能登半島地震が昨年の元旦に発生して一年とひと月。毎日、全ての地域の復興状況を報道することは難しい。不謹慎に聞こえて欲しくないのだが、報道に触れる僕たち視聴者も、痛みや疲れを伴いながら毎日を過ごすことは難しい。

 少しずつ進んでいる現状と、何も進まない現状。それぞれの被災者によって異なる現状。他地域に暮らす僕たちもどう関わっていくべきか。折りに触れて未だ辛い生活を強いられている人達を想起する。


 毎週土曜日、おそらく東北枠だと思うが『被災地からの声〜つぎの一歩』という番組が放送されている。30分程で、観ようと思って観ているわけではないが、流れているとそのまま観てしまう。東日本大震災の発生から3月で14年になるが、発生間もなく始まったと記憶している。

 担当は津田喜章(つだよしあき)アナウンサー。宮城県石巻市出身で、最初に青森放送局に配属後、秋田、仙台と移動して数年後に大震災を経験した。以降もずっと仙台で勤務する異例の『東北アナ』だ。

 『頑張らなくていい』とか『そんなに頑張れません』とか『無理して頑張らないで下さい』とか。彼の発する言葉には、もう少しだからと鼓舞したり、ここを乗り越えればなどと勇気づけようとする意思はない。ただただ取材した人の声と思いを、観ている僕たちに届けようとしているかの様だ。

 10年経って2度目のインタビューに応えてくれる被災者もいる。津田アナは、一回目の映像を見せながら、じっと言葉を待つ。ほとんどの場合、笑顔がこぼれ、恥ずかしそうに見つめている。時には、ご主人だったりお母さんだったりと、放送後に亡くなった誰かの映像が流れる時もあるが、懐かしいとか、こんなこと話してたんだと振り返る表情には笑みがある。悲しみだけではない、生きている実感が伝わってくる。

 その表情に触れた時、被災された方たちが少しでも前に進んでいるのだと、僕は初めて感じることができた気がする。
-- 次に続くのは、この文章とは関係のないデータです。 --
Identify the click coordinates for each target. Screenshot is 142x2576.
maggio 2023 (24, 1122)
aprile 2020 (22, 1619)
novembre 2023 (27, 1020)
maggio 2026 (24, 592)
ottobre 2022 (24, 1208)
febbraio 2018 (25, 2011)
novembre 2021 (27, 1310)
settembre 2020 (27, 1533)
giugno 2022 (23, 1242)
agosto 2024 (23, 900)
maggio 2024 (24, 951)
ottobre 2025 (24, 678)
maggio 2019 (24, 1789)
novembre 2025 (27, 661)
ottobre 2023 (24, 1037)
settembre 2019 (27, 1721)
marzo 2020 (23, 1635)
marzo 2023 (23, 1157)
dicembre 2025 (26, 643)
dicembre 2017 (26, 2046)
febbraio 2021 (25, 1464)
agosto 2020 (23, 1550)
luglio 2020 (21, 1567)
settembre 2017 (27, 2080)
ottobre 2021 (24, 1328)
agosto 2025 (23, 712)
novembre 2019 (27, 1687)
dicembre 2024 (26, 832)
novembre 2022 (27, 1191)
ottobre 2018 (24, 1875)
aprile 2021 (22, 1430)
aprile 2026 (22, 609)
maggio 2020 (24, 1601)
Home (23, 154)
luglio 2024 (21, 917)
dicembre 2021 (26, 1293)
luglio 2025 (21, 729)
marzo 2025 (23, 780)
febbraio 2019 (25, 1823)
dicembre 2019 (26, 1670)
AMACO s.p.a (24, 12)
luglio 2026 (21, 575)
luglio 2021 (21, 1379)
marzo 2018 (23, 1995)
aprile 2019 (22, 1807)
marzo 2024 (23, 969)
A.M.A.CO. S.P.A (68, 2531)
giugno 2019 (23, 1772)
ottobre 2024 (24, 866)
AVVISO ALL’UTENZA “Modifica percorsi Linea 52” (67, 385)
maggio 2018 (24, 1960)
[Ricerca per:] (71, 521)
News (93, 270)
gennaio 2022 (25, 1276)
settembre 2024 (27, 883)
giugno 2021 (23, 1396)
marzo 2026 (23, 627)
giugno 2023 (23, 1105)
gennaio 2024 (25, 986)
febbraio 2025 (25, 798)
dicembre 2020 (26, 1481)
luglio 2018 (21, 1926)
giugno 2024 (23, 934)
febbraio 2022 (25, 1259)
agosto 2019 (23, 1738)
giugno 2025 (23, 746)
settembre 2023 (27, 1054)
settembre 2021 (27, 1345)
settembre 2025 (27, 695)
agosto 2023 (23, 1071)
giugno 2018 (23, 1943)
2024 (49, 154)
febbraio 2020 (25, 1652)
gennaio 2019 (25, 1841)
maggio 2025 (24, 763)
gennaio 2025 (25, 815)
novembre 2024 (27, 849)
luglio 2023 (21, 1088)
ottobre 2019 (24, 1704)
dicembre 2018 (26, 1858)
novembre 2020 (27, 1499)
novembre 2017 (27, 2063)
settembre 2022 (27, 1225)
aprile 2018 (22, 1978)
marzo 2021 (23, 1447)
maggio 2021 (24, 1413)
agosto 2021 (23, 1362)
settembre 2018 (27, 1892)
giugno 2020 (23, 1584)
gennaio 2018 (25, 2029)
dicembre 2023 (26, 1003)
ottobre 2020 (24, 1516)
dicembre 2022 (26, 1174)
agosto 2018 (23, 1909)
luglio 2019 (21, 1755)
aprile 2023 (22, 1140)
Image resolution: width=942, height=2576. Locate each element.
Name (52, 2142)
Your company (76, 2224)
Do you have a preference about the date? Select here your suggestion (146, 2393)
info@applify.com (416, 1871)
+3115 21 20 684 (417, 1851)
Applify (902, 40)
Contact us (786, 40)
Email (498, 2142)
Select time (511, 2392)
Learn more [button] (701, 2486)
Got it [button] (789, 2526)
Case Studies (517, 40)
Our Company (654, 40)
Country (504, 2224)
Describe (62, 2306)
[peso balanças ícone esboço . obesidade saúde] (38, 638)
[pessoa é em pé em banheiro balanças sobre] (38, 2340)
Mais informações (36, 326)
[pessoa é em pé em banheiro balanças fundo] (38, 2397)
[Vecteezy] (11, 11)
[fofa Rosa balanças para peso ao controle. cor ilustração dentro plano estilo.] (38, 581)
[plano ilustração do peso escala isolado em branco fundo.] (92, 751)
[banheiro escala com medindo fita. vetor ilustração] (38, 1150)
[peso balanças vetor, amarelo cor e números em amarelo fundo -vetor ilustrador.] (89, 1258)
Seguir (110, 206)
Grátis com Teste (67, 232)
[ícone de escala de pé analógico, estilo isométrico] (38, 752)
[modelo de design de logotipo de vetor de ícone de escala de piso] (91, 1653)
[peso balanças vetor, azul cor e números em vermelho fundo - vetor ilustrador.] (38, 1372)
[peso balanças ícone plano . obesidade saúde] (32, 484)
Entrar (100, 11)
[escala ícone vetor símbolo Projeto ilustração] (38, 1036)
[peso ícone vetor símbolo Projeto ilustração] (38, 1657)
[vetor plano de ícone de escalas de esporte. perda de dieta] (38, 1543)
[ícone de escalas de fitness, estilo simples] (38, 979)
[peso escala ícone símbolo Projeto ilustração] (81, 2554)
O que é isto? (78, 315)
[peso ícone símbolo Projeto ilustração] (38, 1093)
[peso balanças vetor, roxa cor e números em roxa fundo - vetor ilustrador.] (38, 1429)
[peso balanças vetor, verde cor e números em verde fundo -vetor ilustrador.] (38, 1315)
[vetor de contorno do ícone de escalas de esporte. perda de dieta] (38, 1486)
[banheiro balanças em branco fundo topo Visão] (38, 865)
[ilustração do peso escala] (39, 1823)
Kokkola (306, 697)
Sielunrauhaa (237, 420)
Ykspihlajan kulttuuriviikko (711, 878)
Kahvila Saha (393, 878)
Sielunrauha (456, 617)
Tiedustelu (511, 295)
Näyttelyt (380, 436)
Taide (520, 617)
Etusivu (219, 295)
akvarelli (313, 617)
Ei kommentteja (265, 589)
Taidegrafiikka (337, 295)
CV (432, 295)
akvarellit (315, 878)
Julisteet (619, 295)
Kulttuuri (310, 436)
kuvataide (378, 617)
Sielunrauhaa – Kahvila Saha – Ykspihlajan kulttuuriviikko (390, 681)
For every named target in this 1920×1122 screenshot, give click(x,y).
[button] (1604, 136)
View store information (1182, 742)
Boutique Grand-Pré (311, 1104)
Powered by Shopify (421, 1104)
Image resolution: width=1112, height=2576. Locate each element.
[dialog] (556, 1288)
 能登半島地震のあとの放送で、津田アナが語った。「私たちも同じことを13年前に経験しました。もう終わったと思いました。でも、先に被災した私たちは、いずれ必ず復興に向かうという事実も知っています。今は信じられないと思いますが、どうか経験者を信じて、何とかあと少し辛抱していただければと思います」と。


 これからも『観る』ことを続けたい。